図1を参照すると、製造例1及び2によって製造された改質モンモリロナイトの場合(図1のa)及びb)参照)、層間構造が剥離されて薄いナノシート(sheet)形態を有することを確認することができる。これに比べて、製造例3による未改質されたモンモリロナイトの場合(図1のc)参照)、まったく剥離されず、製造例4によるアンモニウム改質モンモリロナイトの場合(図1のd)参照)、剥離の程度が製造例1及び2に比べて著しく低いことを確認することができる。
実験例2.X線回折の分析
製造例1~4によるモンモリロナイトについてX線回折(X-ray diffraction、XRD)分析を行った。
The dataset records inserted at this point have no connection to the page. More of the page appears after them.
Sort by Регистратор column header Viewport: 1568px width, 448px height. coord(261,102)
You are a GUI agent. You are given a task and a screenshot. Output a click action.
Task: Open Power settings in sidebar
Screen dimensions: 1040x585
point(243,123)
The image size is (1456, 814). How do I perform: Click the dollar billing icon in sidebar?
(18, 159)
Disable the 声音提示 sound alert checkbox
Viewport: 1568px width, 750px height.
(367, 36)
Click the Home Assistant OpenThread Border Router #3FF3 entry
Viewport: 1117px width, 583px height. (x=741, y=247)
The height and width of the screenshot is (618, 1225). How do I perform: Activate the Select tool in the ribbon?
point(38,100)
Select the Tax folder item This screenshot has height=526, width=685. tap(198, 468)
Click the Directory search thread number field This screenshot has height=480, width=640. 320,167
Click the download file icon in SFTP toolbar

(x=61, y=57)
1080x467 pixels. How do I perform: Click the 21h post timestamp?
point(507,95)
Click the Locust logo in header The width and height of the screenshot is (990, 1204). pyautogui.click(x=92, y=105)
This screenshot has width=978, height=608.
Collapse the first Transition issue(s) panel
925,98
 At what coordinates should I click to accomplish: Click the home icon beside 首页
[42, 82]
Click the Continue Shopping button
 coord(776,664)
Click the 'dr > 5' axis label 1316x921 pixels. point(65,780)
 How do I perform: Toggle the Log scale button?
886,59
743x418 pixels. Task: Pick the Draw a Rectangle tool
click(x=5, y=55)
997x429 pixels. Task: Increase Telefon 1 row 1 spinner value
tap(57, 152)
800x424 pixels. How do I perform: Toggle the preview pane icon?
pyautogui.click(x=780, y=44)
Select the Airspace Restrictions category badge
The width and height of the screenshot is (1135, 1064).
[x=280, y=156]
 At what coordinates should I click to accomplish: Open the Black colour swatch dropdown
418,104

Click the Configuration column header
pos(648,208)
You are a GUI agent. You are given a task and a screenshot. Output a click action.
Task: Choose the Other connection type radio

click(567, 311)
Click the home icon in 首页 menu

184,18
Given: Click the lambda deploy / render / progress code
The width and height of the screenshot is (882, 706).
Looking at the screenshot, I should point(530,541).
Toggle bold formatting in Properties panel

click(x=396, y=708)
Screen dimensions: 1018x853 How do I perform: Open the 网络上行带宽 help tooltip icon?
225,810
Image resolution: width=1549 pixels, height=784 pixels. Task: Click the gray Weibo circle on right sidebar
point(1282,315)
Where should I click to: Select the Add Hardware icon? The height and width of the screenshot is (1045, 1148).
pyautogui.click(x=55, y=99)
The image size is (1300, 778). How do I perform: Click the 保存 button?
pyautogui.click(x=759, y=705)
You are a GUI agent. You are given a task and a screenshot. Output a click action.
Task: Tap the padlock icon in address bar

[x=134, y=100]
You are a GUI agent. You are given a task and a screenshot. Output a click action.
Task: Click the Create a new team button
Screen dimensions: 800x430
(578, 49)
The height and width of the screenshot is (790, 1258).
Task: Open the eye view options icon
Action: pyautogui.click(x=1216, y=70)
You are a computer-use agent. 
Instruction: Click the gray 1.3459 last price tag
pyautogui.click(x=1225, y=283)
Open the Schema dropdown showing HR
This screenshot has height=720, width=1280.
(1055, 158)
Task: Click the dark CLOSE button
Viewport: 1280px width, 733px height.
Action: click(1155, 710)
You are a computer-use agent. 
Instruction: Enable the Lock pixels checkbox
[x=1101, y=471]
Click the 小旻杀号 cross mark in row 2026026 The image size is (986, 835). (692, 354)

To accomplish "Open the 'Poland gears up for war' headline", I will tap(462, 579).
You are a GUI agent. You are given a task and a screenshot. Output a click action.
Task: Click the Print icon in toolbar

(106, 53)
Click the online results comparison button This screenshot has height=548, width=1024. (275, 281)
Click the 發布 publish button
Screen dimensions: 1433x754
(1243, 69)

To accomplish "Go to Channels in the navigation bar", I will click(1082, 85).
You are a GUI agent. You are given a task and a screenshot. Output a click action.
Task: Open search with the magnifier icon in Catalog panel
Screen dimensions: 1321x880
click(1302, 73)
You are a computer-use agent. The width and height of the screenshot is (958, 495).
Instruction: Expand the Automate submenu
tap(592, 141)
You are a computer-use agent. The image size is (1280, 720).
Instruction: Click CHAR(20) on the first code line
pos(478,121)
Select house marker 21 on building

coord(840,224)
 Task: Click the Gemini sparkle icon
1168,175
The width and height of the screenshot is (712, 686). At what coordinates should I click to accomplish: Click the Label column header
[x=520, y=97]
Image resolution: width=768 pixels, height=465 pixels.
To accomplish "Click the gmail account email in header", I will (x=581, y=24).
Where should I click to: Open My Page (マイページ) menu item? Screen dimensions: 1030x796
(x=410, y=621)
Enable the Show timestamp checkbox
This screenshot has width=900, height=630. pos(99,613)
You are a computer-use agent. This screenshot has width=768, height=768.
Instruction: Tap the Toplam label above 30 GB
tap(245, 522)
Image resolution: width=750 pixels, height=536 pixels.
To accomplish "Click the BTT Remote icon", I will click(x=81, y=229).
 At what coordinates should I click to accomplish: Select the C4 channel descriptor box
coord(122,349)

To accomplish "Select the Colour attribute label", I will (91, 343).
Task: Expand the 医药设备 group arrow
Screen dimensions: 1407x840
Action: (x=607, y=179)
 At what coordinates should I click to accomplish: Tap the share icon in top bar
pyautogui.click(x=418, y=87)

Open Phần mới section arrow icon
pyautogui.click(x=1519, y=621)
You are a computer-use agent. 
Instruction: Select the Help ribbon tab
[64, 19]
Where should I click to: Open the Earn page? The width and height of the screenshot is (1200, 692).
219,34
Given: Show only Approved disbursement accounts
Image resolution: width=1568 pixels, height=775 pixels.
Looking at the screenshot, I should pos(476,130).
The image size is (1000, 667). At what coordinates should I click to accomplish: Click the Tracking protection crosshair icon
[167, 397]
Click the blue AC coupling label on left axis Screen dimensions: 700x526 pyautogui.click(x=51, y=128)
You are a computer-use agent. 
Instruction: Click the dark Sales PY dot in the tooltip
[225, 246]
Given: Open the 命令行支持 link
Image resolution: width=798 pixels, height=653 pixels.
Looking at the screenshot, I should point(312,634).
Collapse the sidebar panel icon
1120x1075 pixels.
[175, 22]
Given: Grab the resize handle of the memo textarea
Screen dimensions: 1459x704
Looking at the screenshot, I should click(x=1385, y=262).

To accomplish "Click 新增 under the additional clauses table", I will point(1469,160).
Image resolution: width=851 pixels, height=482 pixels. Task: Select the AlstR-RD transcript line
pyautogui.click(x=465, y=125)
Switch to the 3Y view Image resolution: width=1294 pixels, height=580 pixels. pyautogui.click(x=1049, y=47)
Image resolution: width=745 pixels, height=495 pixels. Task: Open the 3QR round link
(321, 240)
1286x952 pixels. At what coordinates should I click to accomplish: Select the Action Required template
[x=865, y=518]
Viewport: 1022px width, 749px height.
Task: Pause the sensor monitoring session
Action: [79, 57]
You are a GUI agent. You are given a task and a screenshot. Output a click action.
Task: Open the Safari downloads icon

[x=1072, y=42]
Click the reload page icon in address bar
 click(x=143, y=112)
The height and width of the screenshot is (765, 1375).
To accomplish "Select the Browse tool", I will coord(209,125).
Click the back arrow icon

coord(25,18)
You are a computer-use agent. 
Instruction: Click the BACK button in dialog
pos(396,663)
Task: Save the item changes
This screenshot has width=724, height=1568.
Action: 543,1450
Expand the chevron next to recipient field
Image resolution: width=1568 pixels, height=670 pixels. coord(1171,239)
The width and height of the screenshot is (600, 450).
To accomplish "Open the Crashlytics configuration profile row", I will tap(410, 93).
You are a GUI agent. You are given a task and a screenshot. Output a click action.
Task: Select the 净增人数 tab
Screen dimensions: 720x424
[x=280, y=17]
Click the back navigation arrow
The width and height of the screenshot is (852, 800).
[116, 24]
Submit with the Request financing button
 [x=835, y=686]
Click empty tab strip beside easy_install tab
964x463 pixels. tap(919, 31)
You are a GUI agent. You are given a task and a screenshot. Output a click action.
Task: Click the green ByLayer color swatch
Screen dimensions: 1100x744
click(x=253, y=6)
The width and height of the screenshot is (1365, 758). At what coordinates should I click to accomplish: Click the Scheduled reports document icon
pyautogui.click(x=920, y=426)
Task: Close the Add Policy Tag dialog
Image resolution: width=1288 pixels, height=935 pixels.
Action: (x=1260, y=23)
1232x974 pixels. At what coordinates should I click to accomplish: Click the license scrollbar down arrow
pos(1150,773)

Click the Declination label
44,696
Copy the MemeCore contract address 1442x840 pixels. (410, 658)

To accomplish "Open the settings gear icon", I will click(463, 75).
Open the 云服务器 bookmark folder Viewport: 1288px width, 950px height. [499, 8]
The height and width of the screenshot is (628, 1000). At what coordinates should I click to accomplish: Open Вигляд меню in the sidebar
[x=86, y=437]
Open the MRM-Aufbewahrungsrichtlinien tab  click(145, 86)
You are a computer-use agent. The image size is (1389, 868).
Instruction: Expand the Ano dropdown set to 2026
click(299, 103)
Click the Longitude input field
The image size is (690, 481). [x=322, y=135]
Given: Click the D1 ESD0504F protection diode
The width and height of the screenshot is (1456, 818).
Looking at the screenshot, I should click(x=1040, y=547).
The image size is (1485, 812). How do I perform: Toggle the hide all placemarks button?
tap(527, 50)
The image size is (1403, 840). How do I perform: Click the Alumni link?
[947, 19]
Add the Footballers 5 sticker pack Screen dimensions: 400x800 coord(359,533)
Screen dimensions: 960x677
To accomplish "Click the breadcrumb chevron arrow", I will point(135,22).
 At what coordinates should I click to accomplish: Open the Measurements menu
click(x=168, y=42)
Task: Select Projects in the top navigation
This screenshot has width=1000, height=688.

分析に用いられたXRD装置は、固体状の検出器で1.5418ÅCu-KαX線波長を用いるRigaku MiniFlex 600X線回折分析装置であった。このとき、得られた結果を図2に示した。
図2を参照すると、製造例1及び2の場合、回折角度(2θ)7.0±1.0°で有効ピークが観察され、本発明に係る改質モンモリロナイトが製造されたことを確認することができる。
実験例3.走査電子顕微鏡の分析
実施例3及び4と比較例6及び7で製造した分離膜について走査電子顕微鏡(scanning electron microscope;SEM)で観察した。走査電子顕微鏡としては日立(hitachi)社、S-4800を用いた。このとき、得られた結果を図3に示した。
図3により、実施例3及び4の場合(図3のc)及びd)を参照)、無機コーティング層に剥離が十分に行われた改質モンモリロナイトを含むことにより、多孔性基材の表面があらわれず、均一に形成された無機コーティング層が形成されることを確認することができる。これに比べて、比較例6及び7の場合(図3のa)及びb)参照)、実施例1及び2と単位面積当たりのコーティング量が同一であるにもかかわらず、分離膜の表面、すなわち多孔性基材の表面が露出することを確認することができ、これは、無機コーティング層に剥離が不十分なモンモリロナイトを含むことによることで、剥離の程度によってコーティングの均一度が異なることを確認することができる。
実験例4.電池の寿命特性の評価
前記実施例3及び4と比較例5~8で製造された電池を0.1Cの電流密度で放電と充電を3回繰り返した後、0.2Cの電流密度で放電と充電を3回行った後、0.5C放電と0.3C充電を行いながら放電容量及びクーロン効率を測定し、電池の寿命特性を評価した。このとき、得られた結果を図4及び5に示した。
図4及び5に示すように、実施例による電池の放電容量の数値が比較例に比べて高いだけでなく、クーロン効率も優れて寿命特性がより向上することが分かる。
図5のように、バインダーの役割をする高分子をともに含むコーティング層が形成された比較例4の分離膜を含む比較例7の場合は、初期放電容量特性は優れているが、30サイクル付近で放電容量が急激に減少するので、寿命特性が劣化することを確認することができる。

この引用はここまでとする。